Everything from the line containing "Task: Expand the" to the last line of the records must be returned verbatim; nothing else belongs in the output.

- RECORDS FOR PROCESSING -
▽

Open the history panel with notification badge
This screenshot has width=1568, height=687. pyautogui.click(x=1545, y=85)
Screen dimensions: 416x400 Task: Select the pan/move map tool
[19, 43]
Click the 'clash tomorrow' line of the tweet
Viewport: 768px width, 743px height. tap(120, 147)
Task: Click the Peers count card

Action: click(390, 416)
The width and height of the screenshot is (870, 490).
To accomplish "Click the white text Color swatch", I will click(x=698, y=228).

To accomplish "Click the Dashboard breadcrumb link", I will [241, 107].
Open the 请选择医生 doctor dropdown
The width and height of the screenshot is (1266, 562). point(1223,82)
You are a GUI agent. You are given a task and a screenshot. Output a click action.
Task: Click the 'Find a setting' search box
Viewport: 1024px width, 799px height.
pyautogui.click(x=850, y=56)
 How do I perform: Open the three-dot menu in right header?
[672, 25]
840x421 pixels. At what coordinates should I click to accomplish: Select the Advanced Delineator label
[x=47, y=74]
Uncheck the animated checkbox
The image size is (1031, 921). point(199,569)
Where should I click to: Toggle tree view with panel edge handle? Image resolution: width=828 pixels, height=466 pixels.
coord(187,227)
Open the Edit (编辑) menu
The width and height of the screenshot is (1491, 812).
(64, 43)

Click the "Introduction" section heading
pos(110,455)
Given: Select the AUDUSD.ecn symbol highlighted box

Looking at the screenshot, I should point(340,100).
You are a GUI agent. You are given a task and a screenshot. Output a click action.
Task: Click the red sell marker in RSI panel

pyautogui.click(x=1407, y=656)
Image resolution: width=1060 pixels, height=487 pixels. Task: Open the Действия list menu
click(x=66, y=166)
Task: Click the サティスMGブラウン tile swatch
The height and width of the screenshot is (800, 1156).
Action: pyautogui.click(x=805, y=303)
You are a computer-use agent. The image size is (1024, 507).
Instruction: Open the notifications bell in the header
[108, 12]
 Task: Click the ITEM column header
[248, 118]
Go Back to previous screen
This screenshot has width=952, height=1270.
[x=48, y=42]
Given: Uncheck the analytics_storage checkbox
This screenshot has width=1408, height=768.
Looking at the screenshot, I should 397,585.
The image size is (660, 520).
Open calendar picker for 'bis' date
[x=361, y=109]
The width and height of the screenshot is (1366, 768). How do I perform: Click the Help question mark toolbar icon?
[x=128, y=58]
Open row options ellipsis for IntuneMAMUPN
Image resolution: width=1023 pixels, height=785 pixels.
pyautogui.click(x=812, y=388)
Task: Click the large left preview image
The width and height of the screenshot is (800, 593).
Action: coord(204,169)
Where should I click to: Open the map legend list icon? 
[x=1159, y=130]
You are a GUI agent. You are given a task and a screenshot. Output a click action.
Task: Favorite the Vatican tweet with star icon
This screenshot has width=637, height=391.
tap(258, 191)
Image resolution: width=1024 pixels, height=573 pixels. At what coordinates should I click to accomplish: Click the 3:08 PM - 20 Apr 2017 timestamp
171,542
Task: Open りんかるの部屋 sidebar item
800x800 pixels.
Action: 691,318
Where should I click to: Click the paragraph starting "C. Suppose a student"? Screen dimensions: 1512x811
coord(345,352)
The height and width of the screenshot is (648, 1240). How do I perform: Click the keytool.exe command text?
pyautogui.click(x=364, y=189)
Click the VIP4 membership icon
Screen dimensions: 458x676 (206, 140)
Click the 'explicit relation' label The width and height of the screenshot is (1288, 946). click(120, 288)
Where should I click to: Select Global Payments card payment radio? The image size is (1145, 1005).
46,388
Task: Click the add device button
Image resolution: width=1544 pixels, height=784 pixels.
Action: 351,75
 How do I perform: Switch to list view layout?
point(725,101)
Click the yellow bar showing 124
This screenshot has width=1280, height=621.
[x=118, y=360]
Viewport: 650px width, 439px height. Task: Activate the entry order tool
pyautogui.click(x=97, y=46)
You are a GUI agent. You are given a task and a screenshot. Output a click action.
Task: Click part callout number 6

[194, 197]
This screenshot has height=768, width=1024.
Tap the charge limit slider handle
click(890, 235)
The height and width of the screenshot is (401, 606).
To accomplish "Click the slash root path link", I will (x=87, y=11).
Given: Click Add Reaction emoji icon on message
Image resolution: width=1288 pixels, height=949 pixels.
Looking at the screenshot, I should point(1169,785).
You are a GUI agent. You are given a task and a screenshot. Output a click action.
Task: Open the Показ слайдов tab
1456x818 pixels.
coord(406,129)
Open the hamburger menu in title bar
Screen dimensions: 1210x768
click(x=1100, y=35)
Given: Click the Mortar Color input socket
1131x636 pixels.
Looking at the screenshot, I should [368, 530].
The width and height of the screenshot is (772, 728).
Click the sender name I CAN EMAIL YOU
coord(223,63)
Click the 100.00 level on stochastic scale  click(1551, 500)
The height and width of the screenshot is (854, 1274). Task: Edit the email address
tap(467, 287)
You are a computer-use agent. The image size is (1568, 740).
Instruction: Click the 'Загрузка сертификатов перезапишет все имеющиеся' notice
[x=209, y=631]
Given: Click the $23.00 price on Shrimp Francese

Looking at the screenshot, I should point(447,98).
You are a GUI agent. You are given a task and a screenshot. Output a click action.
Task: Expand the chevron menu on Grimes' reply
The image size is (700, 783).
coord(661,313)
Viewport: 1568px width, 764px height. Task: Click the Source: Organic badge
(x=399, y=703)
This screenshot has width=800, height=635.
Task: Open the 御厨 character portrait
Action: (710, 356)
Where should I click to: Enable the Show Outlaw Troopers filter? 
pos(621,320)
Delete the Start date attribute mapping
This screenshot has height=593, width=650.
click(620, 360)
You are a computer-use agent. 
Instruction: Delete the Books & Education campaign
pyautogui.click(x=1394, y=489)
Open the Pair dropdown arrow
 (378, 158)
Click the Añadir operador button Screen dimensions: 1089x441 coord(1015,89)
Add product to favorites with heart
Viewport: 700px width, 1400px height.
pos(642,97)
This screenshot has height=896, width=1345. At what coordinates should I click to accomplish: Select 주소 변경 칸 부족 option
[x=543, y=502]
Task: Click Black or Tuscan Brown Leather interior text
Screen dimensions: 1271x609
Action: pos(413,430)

△

- FINAL ANSWER -
Task: Expand the chevron menu on Grimes' reply
The image size is (700, 783).
coord(661,313)
Viewport: 1568px width, 764px height. Task: Click the Source: Organic badge
(x=399, y=703)
This screenshot has width=800, height=635.
Task: Open the 御厨 character portrait
Action: (710, 356)
Where should I click to: Enable the Show Outlaw Troopers filter? 
pos(621,320)
Delete the Start date attribute mapping
This screenshot has height=593, width=650.
click(620, 360)
You are a computer-use agent. 
Instruction: Delete the Books & Education campaign
pyautogui.click(x=1394, y=489)
Open the Pair dropdown arrow
 (378, 158)
Click the Añadir operador button Screen dimensions: 1089x441 coord(1015,89)
Add product to favorites with heart
Viewport: 700px width, 1400px height.
pos(642,97)
This screenshot has height=896, width=1345. At what coordinates should I click to accomplish: Select 주소 변경 칸 부족 option
[x=543, y=502]
Task: Click Black or Tuscan Brown Leather interior text
Screen dimensions: 1271x609
Action: pos(413,430)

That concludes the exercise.